**** THE DATA ****

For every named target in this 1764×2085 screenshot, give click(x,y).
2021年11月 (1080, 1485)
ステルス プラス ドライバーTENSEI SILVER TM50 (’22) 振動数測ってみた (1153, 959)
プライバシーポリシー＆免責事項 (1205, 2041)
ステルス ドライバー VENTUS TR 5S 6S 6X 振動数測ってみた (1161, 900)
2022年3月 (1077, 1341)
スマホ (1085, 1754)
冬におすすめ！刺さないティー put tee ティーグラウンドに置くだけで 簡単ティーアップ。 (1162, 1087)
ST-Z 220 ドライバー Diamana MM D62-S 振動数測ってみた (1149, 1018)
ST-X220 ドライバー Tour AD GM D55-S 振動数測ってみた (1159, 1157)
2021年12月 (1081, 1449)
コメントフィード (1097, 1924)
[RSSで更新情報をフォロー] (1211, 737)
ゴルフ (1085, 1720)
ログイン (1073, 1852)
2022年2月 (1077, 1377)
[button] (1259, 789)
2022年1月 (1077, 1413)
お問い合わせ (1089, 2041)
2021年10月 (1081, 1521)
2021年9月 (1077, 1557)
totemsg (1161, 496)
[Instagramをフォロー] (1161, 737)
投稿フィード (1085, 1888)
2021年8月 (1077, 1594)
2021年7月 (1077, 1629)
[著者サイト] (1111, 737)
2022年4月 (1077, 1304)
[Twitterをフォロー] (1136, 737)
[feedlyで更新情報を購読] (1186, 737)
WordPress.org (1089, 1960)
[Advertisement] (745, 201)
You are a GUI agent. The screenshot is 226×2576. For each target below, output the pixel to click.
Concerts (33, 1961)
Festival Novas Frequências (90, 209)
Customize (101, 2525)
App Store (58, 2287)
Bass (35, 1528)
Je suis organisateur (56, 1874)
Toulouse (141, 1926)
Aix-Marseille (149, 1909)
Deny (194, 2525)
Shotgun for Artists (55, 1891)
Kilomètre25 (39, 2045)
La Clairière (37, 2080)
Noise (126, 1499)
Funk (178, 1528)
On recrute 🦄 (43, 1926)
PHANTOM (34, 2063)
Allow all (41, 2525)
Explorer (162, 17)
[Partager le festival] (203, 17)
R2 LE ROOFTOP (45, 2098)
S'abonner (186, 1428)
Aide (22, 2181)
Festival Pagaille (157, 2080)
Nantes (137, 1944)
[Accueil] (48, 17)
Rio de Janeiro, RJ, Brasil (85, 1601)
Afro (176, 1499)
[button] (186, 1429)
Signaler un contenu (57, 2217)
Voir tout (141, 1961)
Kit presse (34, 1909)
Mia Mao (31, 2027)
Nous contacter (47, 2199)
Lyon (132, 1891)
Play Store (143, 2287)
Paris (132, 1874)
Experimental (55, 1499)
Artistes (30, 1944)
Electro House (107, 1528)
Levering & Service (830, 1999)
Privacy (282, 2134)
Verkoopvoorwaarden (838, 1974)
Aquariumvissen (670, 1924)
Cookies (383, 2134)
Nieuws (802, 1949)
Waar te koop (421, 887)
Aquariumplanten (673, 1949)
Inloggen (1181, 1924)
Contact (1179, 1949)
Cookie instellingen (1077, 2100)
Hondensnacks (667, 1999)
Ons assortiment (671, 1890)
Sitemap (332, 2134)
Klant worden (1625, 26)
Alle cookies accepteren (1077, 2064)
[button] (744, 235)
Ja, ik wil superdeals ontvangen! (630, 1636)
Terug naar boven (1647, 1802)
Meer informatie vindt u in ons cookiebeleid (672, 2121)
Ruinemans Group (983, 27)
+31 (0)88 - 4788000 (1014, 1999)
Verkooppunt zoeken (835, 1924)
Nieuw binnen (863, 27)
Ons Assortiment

****

WHAT YOU HAVE TO DO: Could you set down, word for word, only the lines above from the line with "冬におすすめ！刺さないティー put tee" to the line with "Afro (176, 1499)", including both?

ANSWER FOR THE TASK:
冬におすすめ！刺さないティー put tee ティーグラウンドに置くだけで 簡単ティーアップ。 (1162, 1087)
ST-Z 220 ドライバー Diamana MM D62-S 振動数測ってみた (1149, 1018)
ST-X220 ドライバー Tour AD GM D55-S 振動数測ってみた (1159, 1157)
2021年12月 (1081, 1449)
コメントフィード (1097, 1924)
[RSSで更新情報をフォロー] (1211, 737)
ゴルフ (1085, 1720)
ログイン (1073, 1852)
2022年2月 (1077, 1377)
[button] (1259, 789)
2022年1月 (1077, 1413)
お問い合わせ (1089, 2041)
2021年10月 (1081, 1521)
2021年9月 (1077, 1557)
totemsg (1161, 496)
[Instagramをフォロー] (1161, 737)
投稿フィード (1085, 1888)
2021年8月 (1077, 1594)
2021年7月 (1077, 1629)
[著者サイト] (1111, 737)
2022年4月 (1077, 1304)
[Twitterをフォロー] (1136, 737)
[feedlyで更新情報を購読] (1186, 737)
WordPress.org (1089, 1960)
[Advertisement] (745, 201)
You are a GUI agent. The screenshot is 226×2576. For each target below, output the pixel to click.
Concerts (33, 1961)
Festival Novas Frequências (90, 209)
Customize (101, 2525)
App Store (58, 2287)
Bass (35, 1528)
Je suis organisateur (56, 1874)
Toulouse (141, 1926)
Aix-Marseille (149, 1909)
Deny (194, 2525)
Shotgun for Artists (55, 1891)
Kilomètre25 (39, 2045)
La Clairière (37, 2080)
Noise (126, 1499)
Funk (178, 1528)
On recrute 🦄 (43, 1926)
PHANTOM (34, 2063)
Allow all (41, 2525)
Explorer (162, 17)
[Partager le festival] (203, 17)
R2 LE ROOFTOP (45, 2098)
S'abonner (186, 1428)
Aide (22, 2181)
Festival Pagaille (157, 2080)
Nantes (137, 1944)
[Accueil] (48, 17)
Rio de Janeiro, RJ, Brasil (85, 1601)
Afro (176, 1499)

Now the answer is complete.